> _Problem to solve_
Each record that follows is to be reproduced verbatim.

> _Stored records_
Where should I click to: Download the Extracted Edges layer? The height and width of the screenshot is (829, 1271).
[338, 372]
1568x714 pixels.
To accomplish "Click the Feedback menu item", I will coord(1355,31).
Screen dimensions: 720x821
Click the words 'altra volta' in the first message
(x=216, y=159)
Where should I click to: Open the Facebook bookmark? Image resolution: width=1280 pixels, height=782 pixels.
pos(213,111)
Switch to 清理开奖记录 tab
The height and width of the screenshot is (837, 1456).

> _Output below_
Where should I click to: Download the Extracted Edges layer? The height and width of the screenshot is (829, 1271).
[338, 372]
1568x714 pixels.
To accomplish "Click the Feedback menu item", I will coord(1355,31).
Screen dimensions: 720x821
Click the words 'altra volta' in the first message
(x=216, y=159)
Where should I click to: Open the Facebook bookmark? Image resolution: width=1280 pixels, height=782 pixels.
pos(213,111)
Switch to 清理开奖记录 tab
The height and width of the screenshot is (837, 1456).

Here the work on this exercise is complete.